DATA FOR ANALYSIS.
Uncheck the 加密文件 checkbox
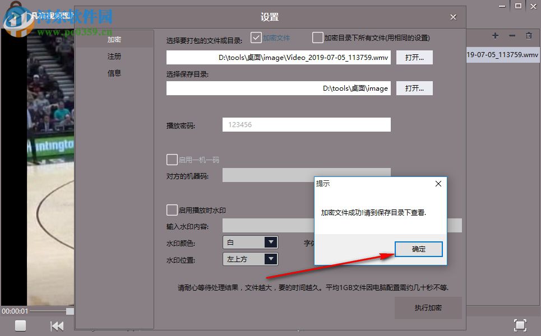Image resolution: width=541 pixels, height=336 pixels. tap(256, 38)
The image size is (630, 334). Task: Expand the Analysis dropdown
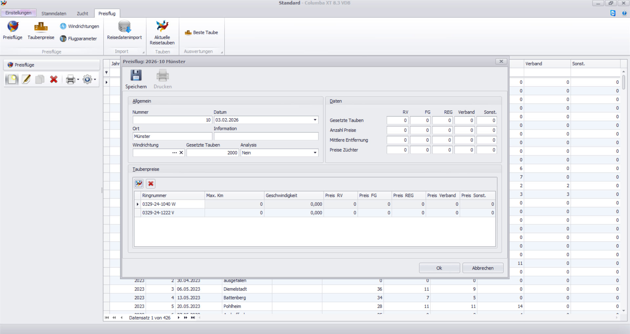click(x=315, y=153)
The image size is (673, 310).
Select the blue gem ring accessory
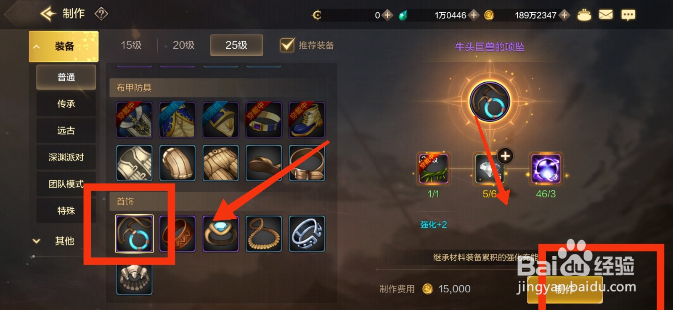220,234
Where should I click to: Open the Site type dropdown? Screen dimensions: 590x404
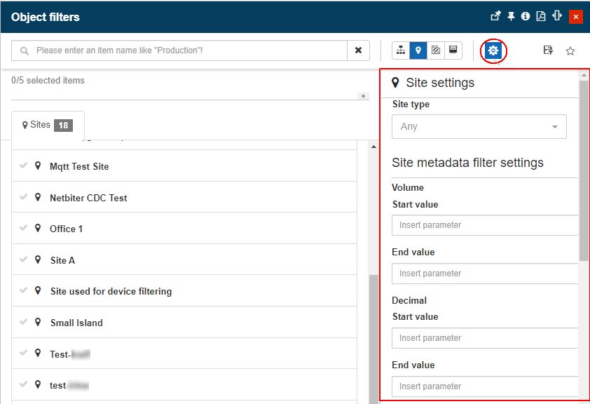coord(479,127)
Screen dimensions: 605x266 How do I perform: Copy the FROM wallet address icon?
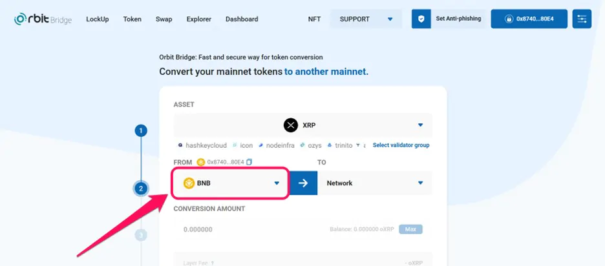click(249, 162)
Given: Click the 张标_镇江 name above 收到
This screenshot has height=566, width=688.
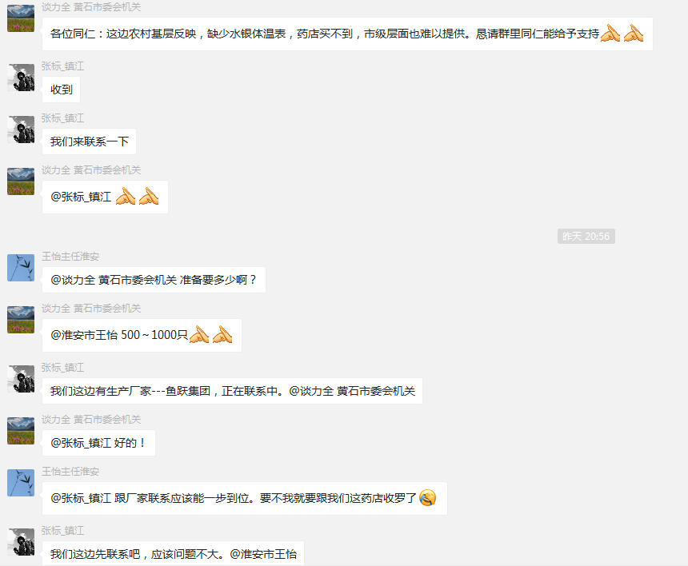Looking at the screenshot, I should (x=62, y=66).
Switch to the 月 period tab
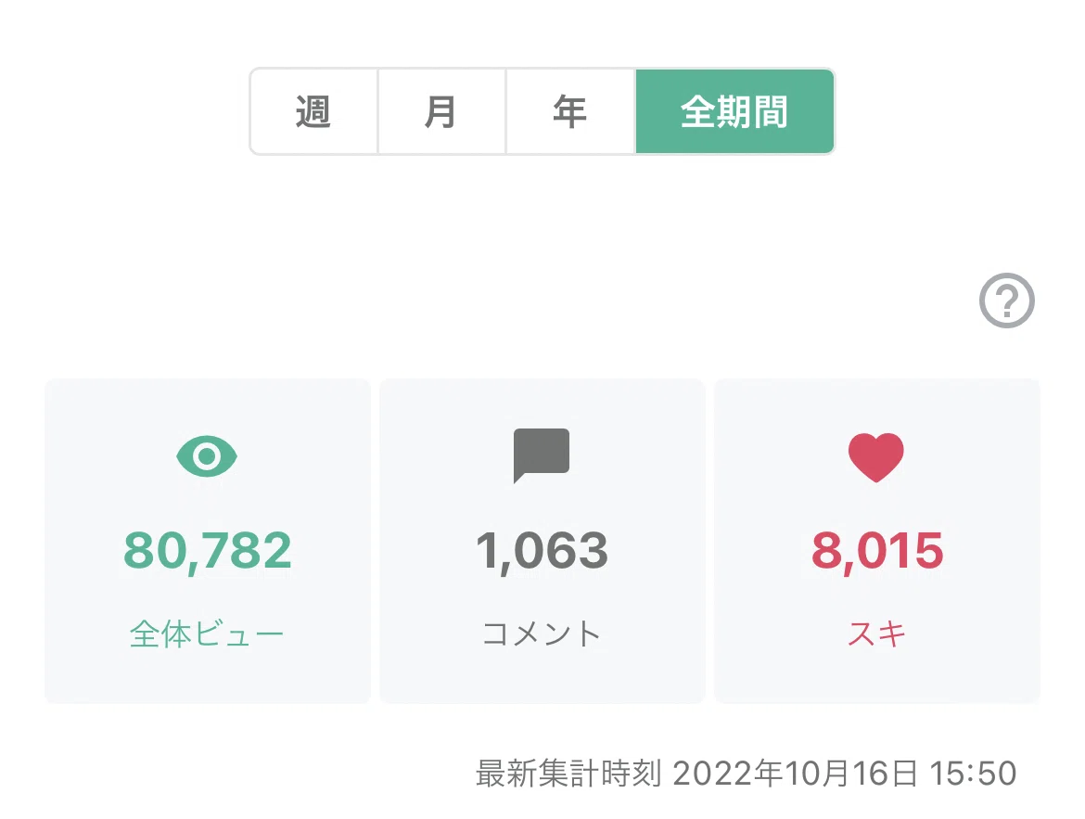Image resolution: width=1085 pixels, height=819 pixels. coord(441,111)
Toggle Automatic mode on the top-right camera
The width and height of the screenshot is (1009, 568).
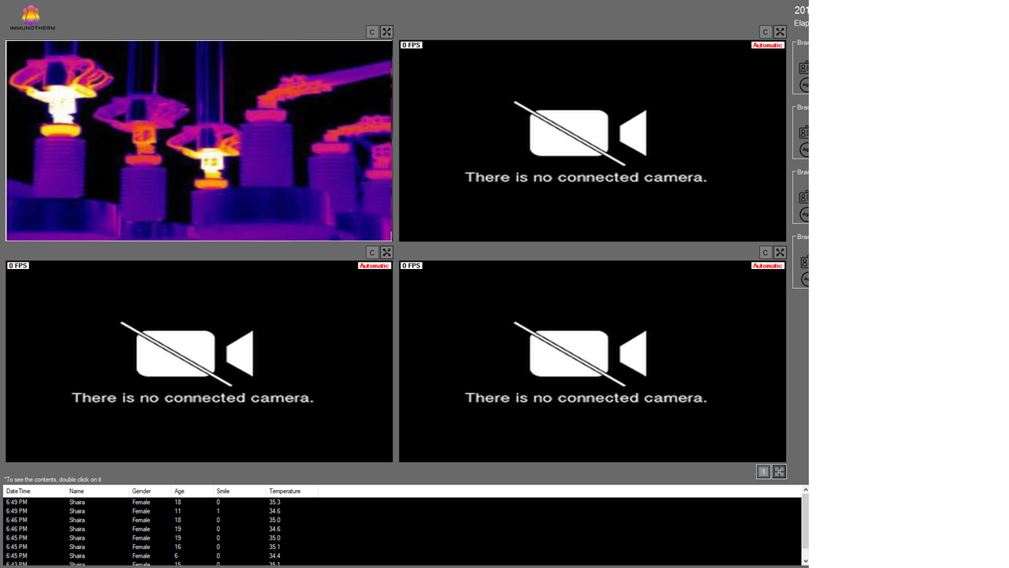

* * *

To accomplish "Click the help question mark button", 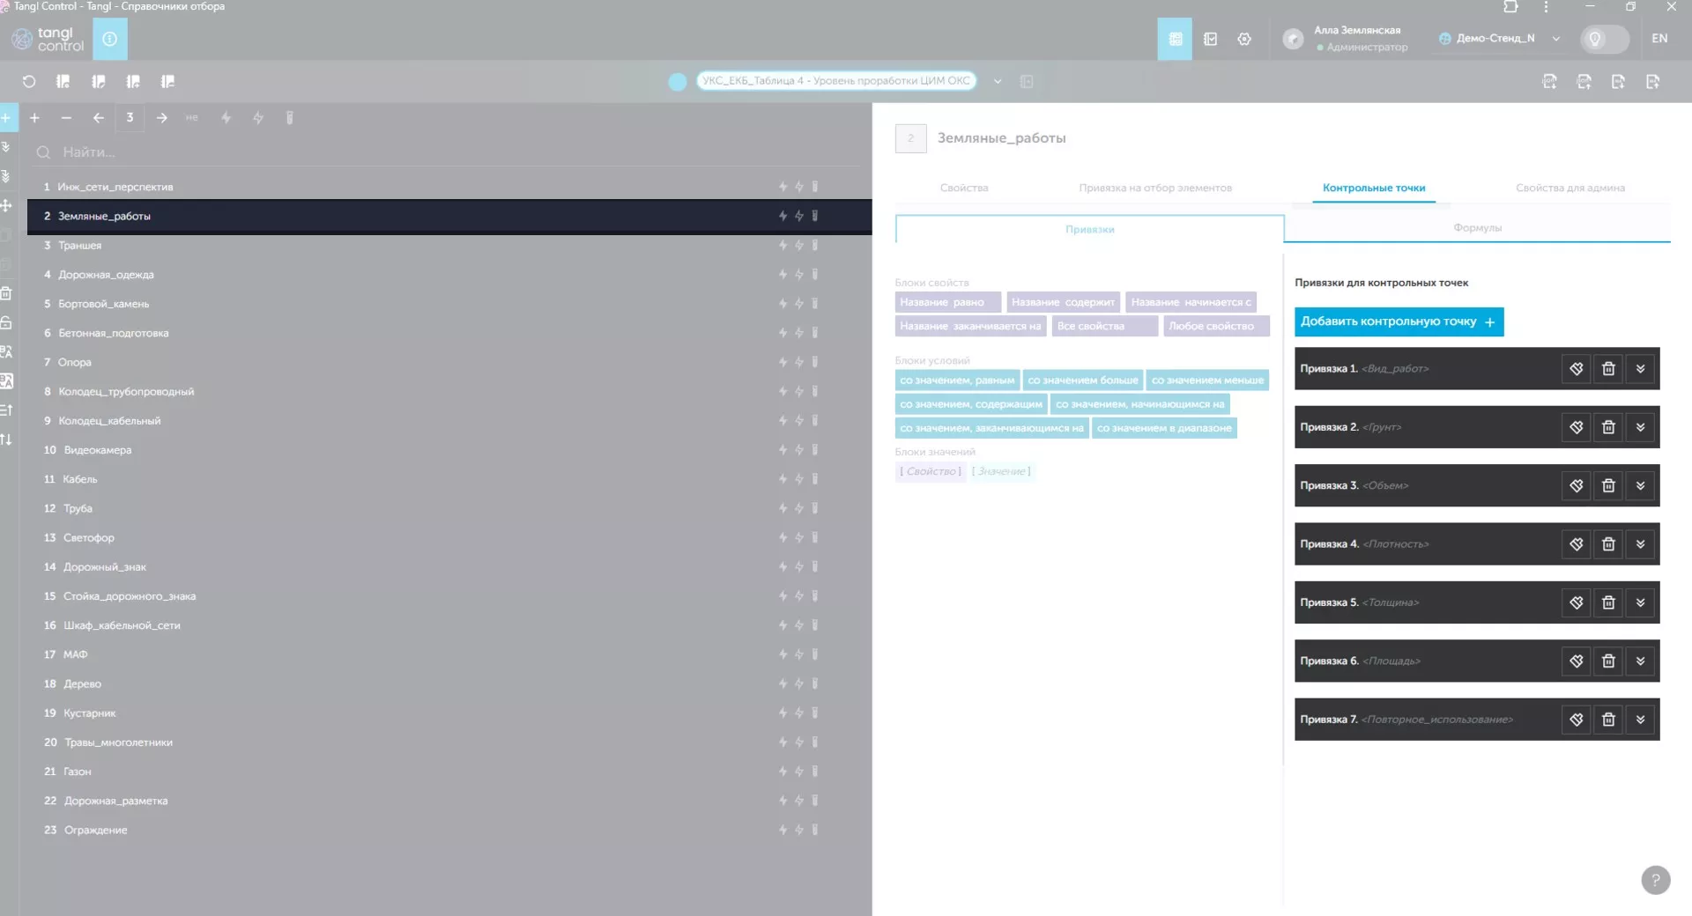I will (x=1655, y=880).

TASK DETAILS.
Only the lines starting at the one with "The image size is (630, 334)." and ending at the one with "The width and" should be printed, each exactly as it appears in the material above; the pictures are to be omitted.

SOLUTION TO THE EXERCISE.
The image size is (630, 334). Task: Expand the Analysis dropdown
click(x=315, y=153)
The image size is (673, 310).
Select the blue gem ring accessory
220,234
Where should I click to: Open the Site type dropdown? Screen dimensions: 590x404
coord(479,127)
Screen dimensions: 605x266 How do I perform: Copy the FROM wallet address icon?
click(249, 162)
Given: Click the 张标_镇江 name above 收到
This screenshot has height=566, width=688.
Looking at the screenshot, I should (x=62, y=66).
Switch to the 月 period tab
Image resolution: width=1085 pixels, height=819 pixels. coord(441,111)
Toggle Automatic mode on the top-right camera
The width and height of the screenshot is (1009, 568).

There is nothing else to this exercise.